The Story of Tel-Urughs and a Dream

Like many other popular fiction writers, I couldn’t resist the powerful call of the Dark Prince.

No surprise there. One of my favourite novels is Bram Stoker’s Dracula. One of my favourite movies is Copola’s Dracula. One of my favourite vampires is… well, Gary Oldman 🙂

But my Dark Prince no. 1 is Christian Enescu. Because I created him.

In my novels, vampires are called Tel-Urughs, and they are a bit different: their skin is warmer than ours, they use human blood, but don’t kill people for it, they don’t turn their “donors” into their own kind.

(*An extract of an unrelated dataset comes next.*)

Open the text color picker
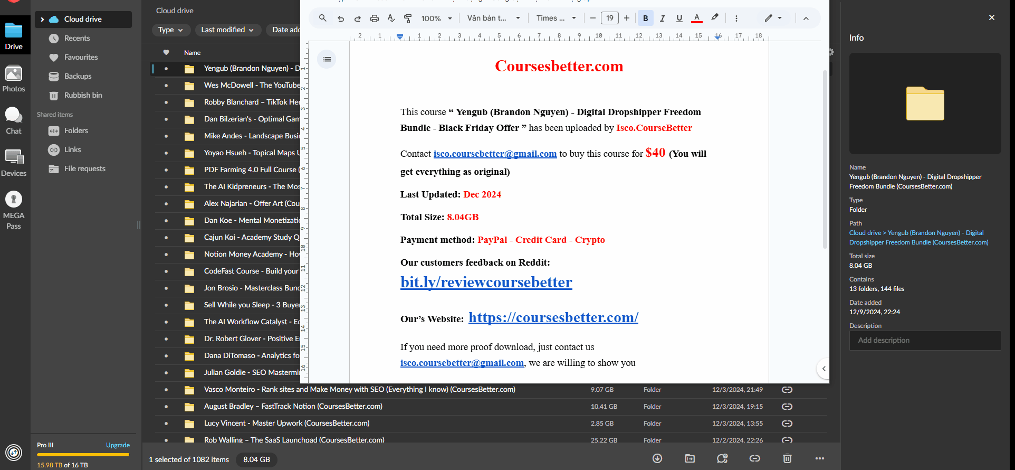 pos(696,18)
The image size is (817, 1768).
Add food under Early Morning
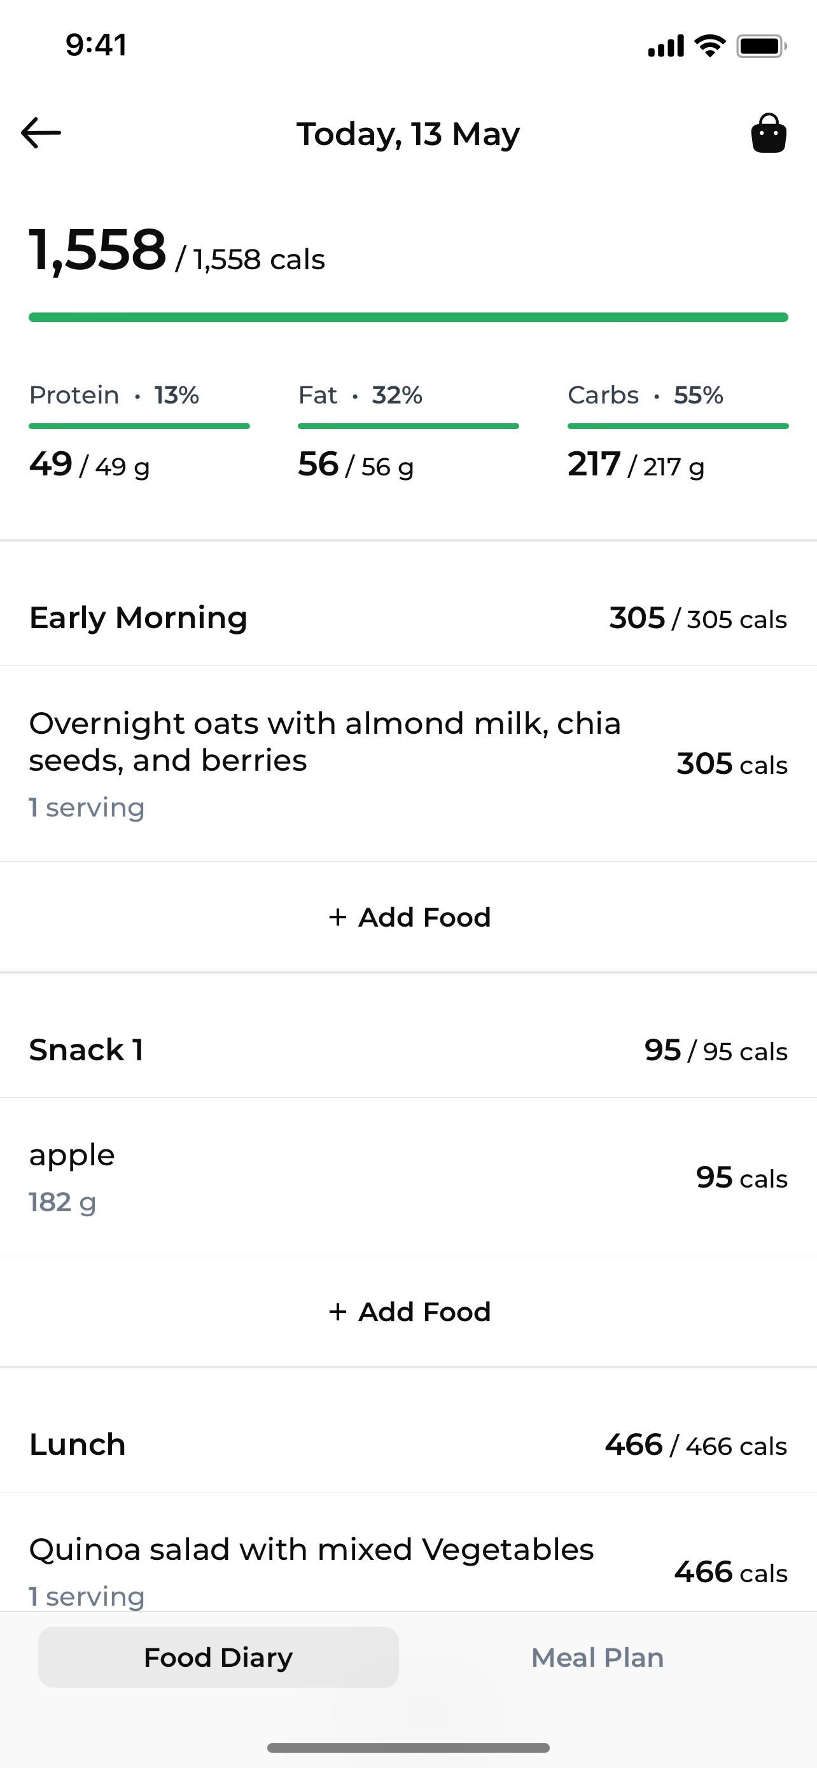pos(409,917)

My Tel-Urughs are immortal, not undead. Not unlike humans, asyngaer* and blaidd-dynion**, Tel-Urughs can be good or bad, even evil. They have strength. They have weakness. They love passionately. They suffer. They fight bravely. And they can be killed (not easily, though).

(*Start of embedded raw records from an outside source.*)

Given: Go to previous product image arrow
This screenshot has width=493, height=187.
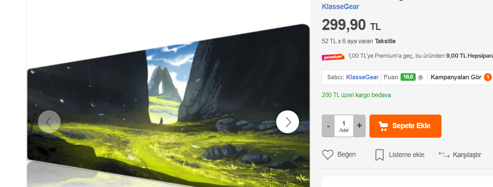Looking at the screenshot, I should click(49, 122).
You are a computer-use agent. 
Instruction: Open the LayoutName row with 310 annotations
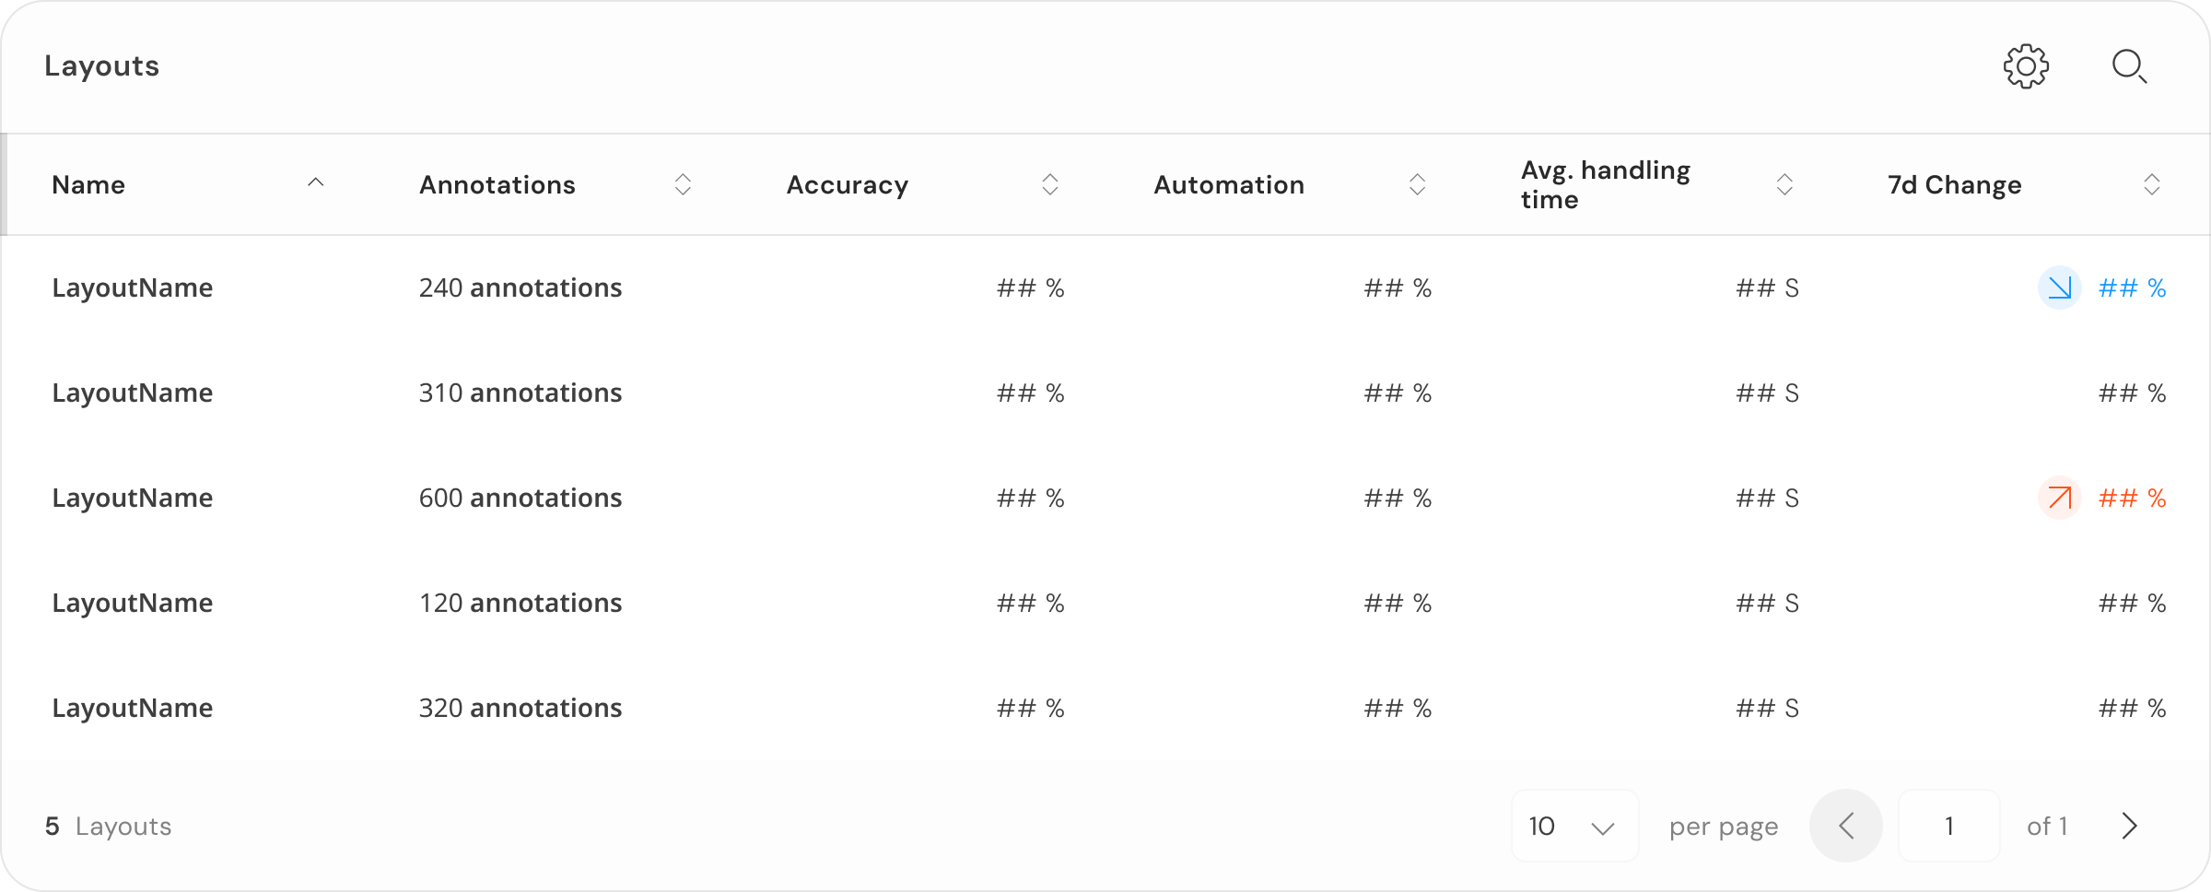(x=133, y=393)
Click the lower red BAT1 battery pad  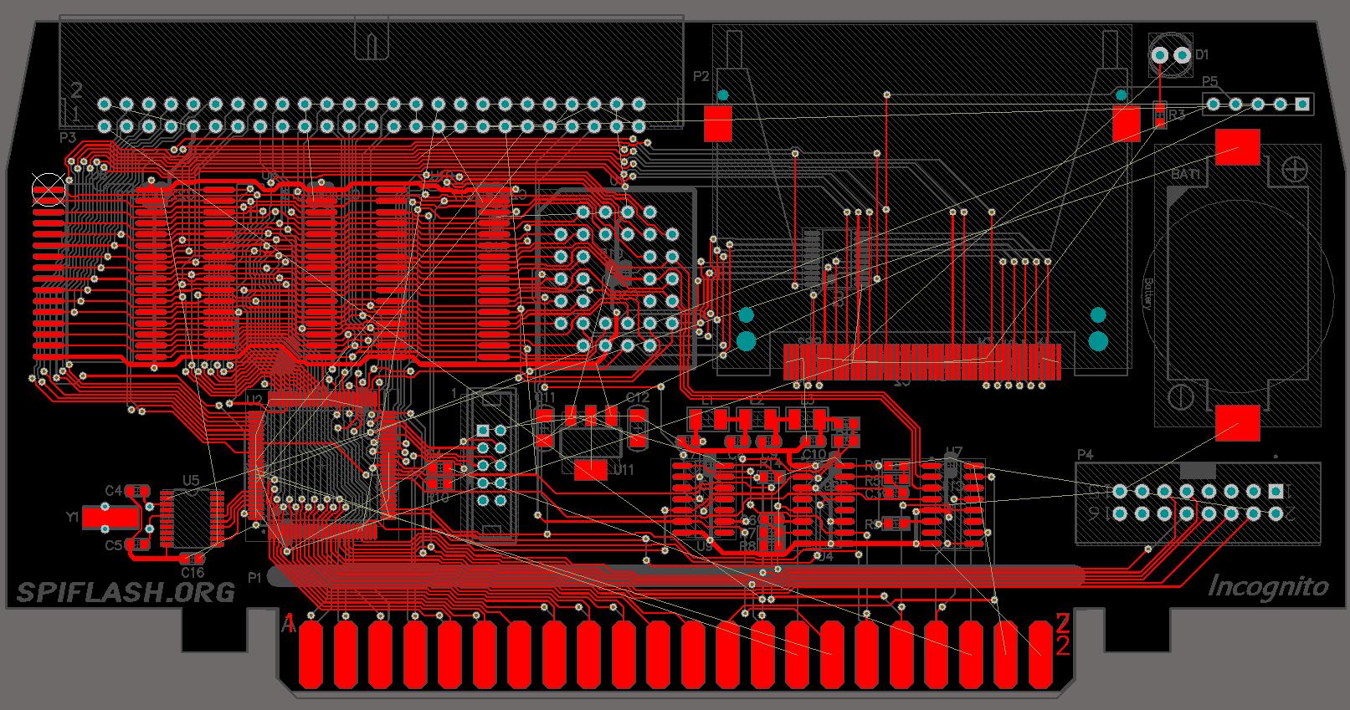pos(1238,423)
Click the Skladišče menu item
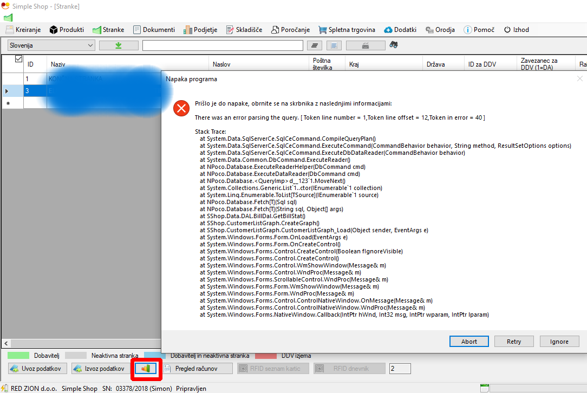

There are other kinds of creatures in my novels that fit the human conception of vampire. I call them Upiri. They are truly awful, they are undying, they are cold, merciless bloodsuckers. It’s Tel-Urughs’ job to find and destroy them.

Tel-Urughs are an ancient race, and their roots are in Mesopotamia. Millennia later, thanks to them, that patch of land between Tigris and Euphrates will become the cradle of human civilization. Tel-Urughs will play a crucial role in humans’ transition from nomadic hunter-gatherers to settlers. Men will build their first cities there. One of them, the birthplace of the legendary Gilgamesh, they will name Uruk, thus preserving the earliest connection between humans and Tel-Urughs in its name. And (as often happened throughout history), unable to explain Tel-Urughs, humans would immortalize them in their mythology as deities, heroes and, sometimes, villains.

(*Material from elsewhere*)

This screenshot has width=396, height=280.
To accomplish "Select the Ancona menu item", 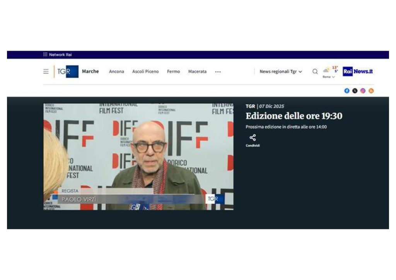I will [116, 72].
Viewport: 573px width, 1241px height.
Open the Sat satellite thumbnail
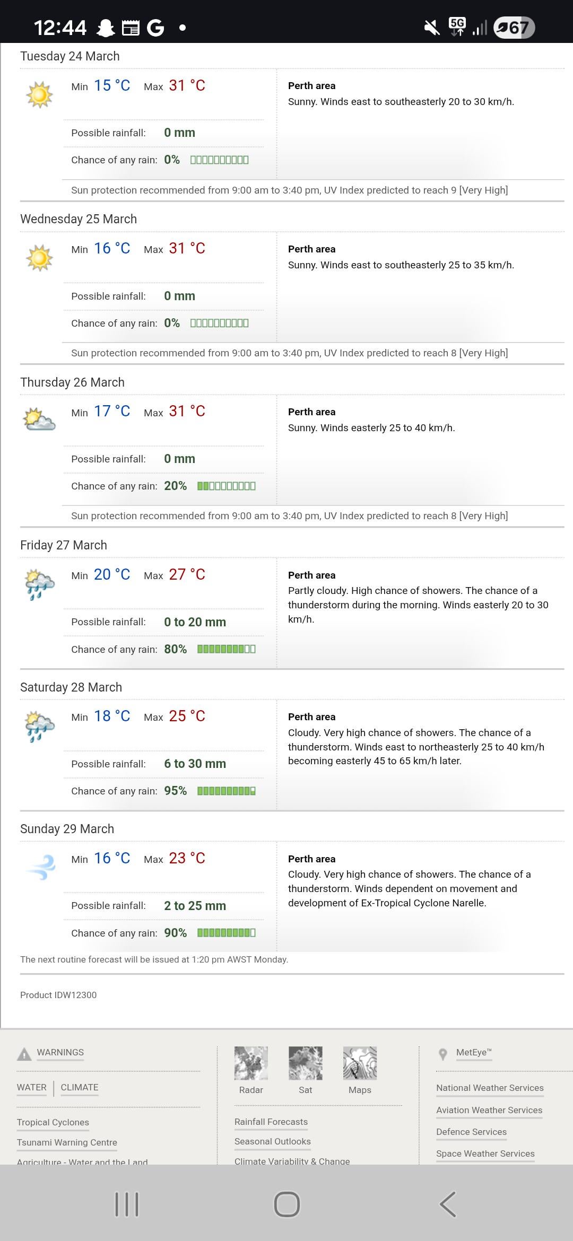(x=305, y=1063)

Next time I’ll tell you more about the long and very special relationship between humans and Tel-Urughs, but while I’m still here, I want to thank my friend Georgette, who helped me with Romanian surnames and toponyms. Another note: When Christian inherited his titles, the dukedom of Alba was in Transylvania and the earldom of Brasov between Transylvania and Wallachia. Sound familiar? Well, it’s intentional.

Alba and Brasov are still there; the dukedom and earldom came from my imagination.

Now back to Christian Enescu, one of the secondary characters in my Blaidd/Vardanni novels. He appears to be in his early thirties; he looks impressive rather than conventionally handsome. Dark, sexy, powerful. Capable of great passion. He’s unmarried, and at this point in my story, attracted to the heroine, Elizabeth Chatwin. Although in love with someone else, she is not completely immune to Christian’s charm. I know, however, who is going to be the love of his life, and one day I’ll write their love story.

In the meantime, Elizabeth tries to suppress her unsettling thoughts about Christian. Alas, they resurface when she least expects them…

…That night I dreamed of him.

We stood in a huge room with stone floor and walls, decorated with medieval tapestries displaying several royal wedding processions. There were swords and armour along the walls, and tall, narrow windows. Behind them I could see the strips of dark night sky. I knew we were in Christian’s castle in Wallachia. Or perhaps it was Transylvania; I wasn’t sure.

I knew that the floor was supposed to be cold, but it felt warm under my bare feet. I looked down at my toenails painted in blood-red nail polish, peeking under the hem of my floor-length gown of a matching colour.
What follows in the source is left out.